We will use RDF graphs from DBLP, a web site describing bibliographic data about scientific article in computer science. Each researcher has an associated DBLP person ID. For example, the person ID of Daniele is 57/8026. The code can be used to create Daniele's IRI: [http://dblp.org/pid/57/8026](http://dblp.org/pid/57/8026). Starting from here, it is possible to access different representations of the resource by adding a file extension. For example:

* By adding ".html", one can access the HTML page describing Daniele: [http://dblp.org/pid/57/8026.html](http://dblp.org/pid/57/8026.html)
* By adding ".rdf", one can access the XML/RDF page describing Daniele: [http://dblp.org/pid/57/8026.rdf](http://dblp.org/pid/57/8026.rdf)
* By adding ".ttl", one can access the Turtle page describing Daniele: [http://dblp.org/pid/57/8026.ttl](http://dblp.org/pid/57/8026.ttl)

### Task 1
The code below constructs a simple crawler to start from a person and collect all articles written by that person or their coauthors (i.e., only using two types of links: authorOf and coCreatorWith). To fulfill the task you should extend it as follows:

* Select about 5 teachers or project supervisors you have worked with. 
* Identify their DBLP personal identifiers, and consequently their IRIs.
* Collect the RDF describing them and combine them in a RDF graph
* Analyse the graph (i.e. iterate over the graph and check its content) to answer the following questions:
    * How many articles have they authored?
    * Who is the person who co-authored with more people?
    * What are their Google Scholar IDs?

### Task 2
Starting from the IRIs of the people you used in Task 1, create a co-author network, i.e., a graph describing who wrote papers with whom. In this graph, the nodes represent people, and the edges indicate that the two nodes wrote an article together. Create this graph as a knowledge graph, using the Graph class from RDFLib. 

In detail:

* Use the profiles you used in Task 1 as seeds, and collect their RDF graphs.
* Populate the co-author network with the information about the co-authorships. For each author, store its IRI and the Literal with the name of the author.
* Develop a strategy to decide the next person to crawl.
* Stop when the co-authors network contains ca. 1000 authors. 

### Code snippets
Feel free to reuse the following code to solve the above tasks.

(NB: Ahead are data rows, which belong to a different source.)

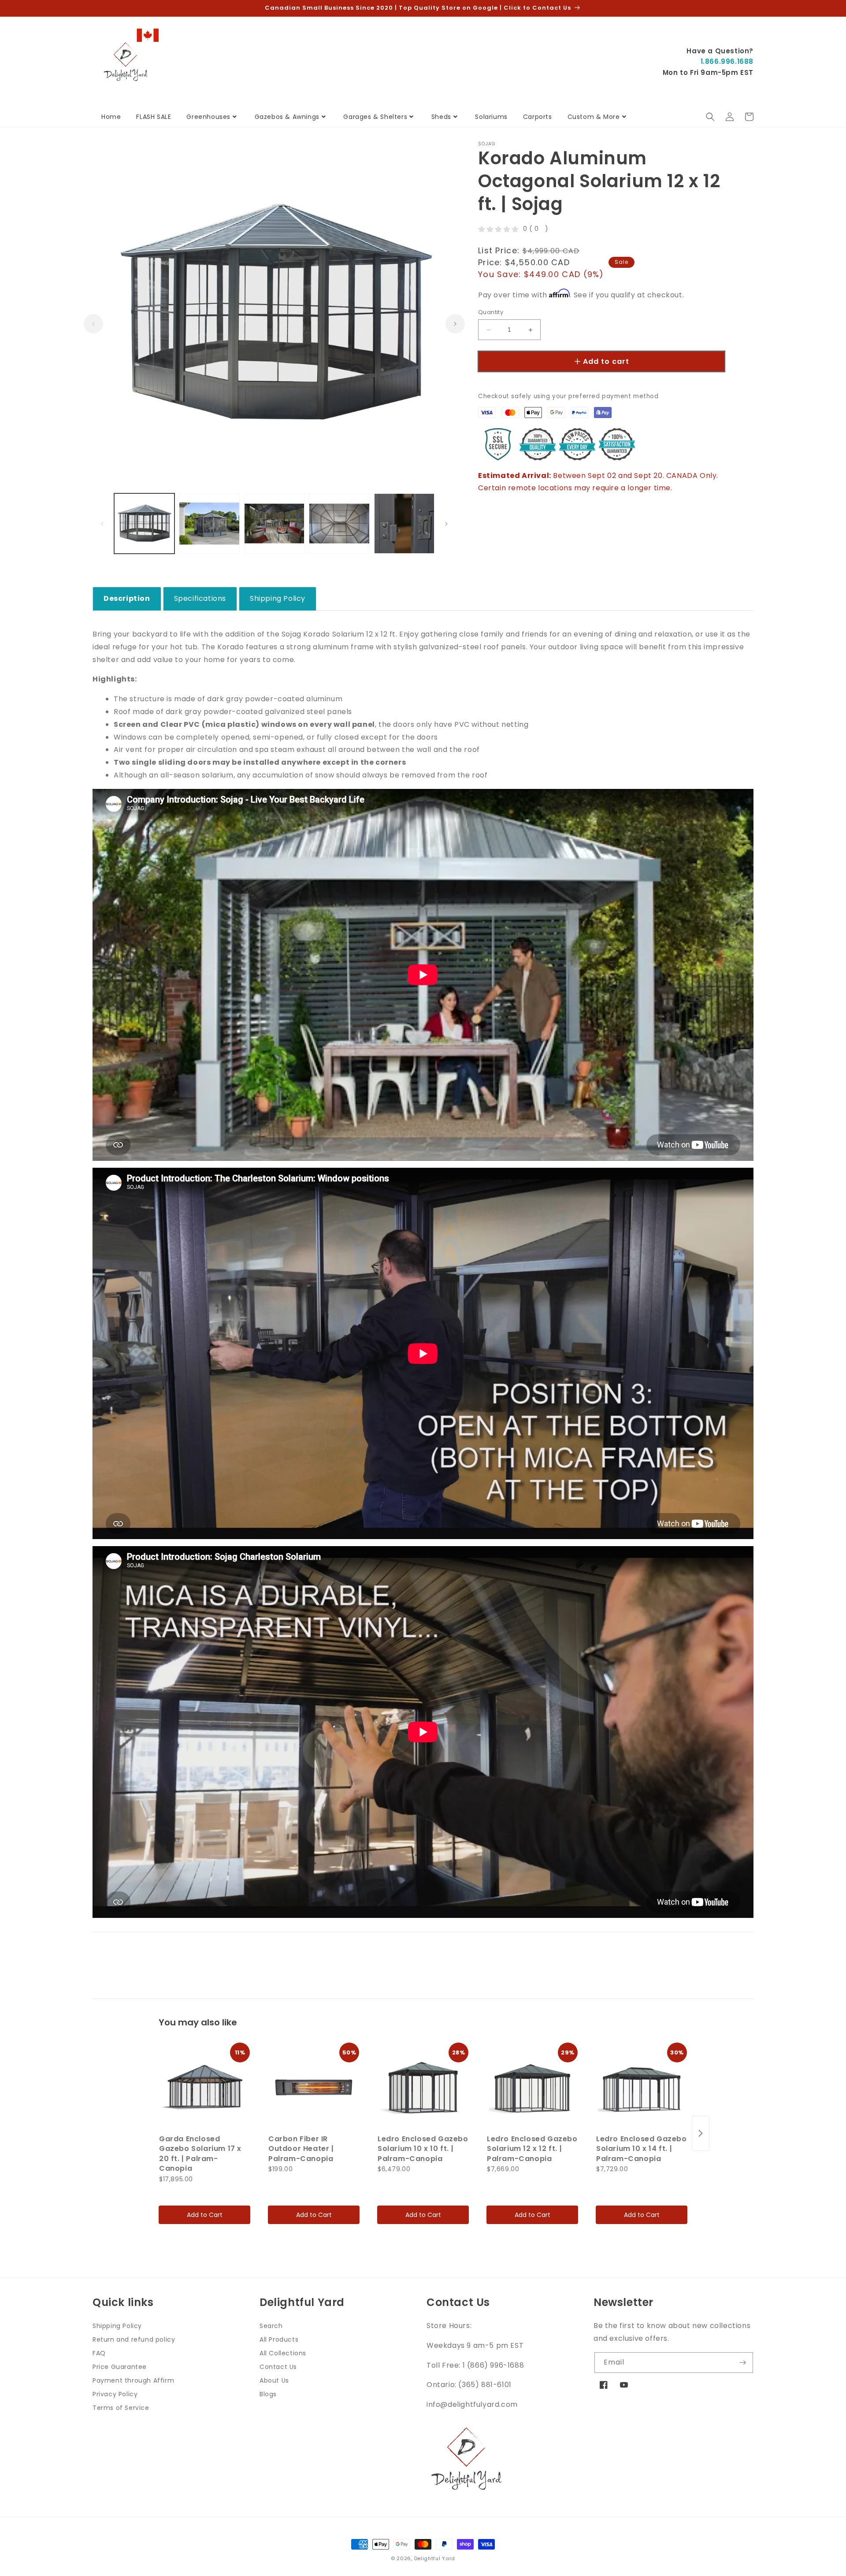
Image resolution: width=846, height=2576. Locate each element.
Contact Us (278, 2366)
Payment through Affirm (133, 2380)
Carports (537, 116)
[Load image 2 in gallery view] (209, 523)
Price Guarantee (120, 2366)
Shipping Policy (117, 2325)
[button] (710, 116)
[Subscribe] (743, 2362)
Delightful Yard (435, 2558)
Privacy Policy (115, 2394)
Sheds (441, 116)
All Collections (283, 2353)
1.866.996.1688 (727, 61)
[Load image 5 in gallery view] (404, 523)
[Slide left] (93, 323)
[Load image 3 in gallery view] (274, 523)
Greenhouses (208, 116)
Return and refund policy (134, 2339)
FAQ (99, 2353)
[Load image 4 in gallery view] (339, 523)
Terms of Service (121, 2407)
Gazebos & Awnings (287, 116)
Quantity (490, 312)
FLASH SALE (153, 116)
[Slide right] (455, 323)
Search (271, 2325)
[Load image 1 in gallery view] (144, 523)
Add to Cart (205, 2214)
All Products (279, 2339)
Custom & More (594, 116)
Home (111, 116)
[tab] (127, 599)
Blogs (268, 2394)
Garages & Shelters (375, 116)
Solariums (491, 116)
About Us (274, 2380)
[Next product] (700, 2133)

This function retrieves a graph from DBLP, given the IRI.

In [66]:
#used code snippets:
def get_graph(iri: str) -> Graph:
  g = Graph()
  g.parse(iri + '.nt', format='nt')
  return g

#Task 1: 
#Select about 5 teachers or project supervisors you have worked with. 
#Selected: Daniele Dell'Aglio, Thomas D. Nielsen, Manfred Jaeger, Christian Schilling, Hans Hüttel

#Identify their DBLP personal identifiers, and consequently their IRIs.
DBLPids = ["57/8026", "23/1643", "50/4079", "72/2103-1", "25/3348"]
iris = [{'link': "https://dblp.org/pid/57/8026", 'name': "Daniele Dell'Aglio"}, 
        {'link': "https://dblp.org/pid/23/1643", 'name': "Thomas D. Nielsen"},
        {'link': "https://dblp.org/pid/50/4079", 'name': "Manfred Jaeger"},
        {'link': "https://dblp.org/pid/72/2103-1", 'name': "Christian Schilling"},
        {'link': "https://dblp.org/pid/25/3348", 'name': "Daniele Dell'Aglio"}
       ]

#* Collect the RDF describing them and combine them in a RDF graph
RDFgraph = Graph()

for iri in iris:
  for s, p, o in get_graph(iri['link']):
    RDFgraph.add((s, p, o,))

#* Analyse the graph (i.e. iterate over the graph and check its content) to answer the following questions:
#    * How many articles have they authored?
#    * Who is the person who co-authored with more people?
authorOfOccurences = 0
coCreatorWithOccurences = 0

for s, p, o in RDFgraph:
  if ("authorOf" in p):
    authorOfOccurences += 1
  elif ("coCreatorWith" in p):
    coCreatorWithOccurences += 1

print(f"authorOf: {authorOfOccurences}, coCreatorWith: {coCreatorWithOccurences}")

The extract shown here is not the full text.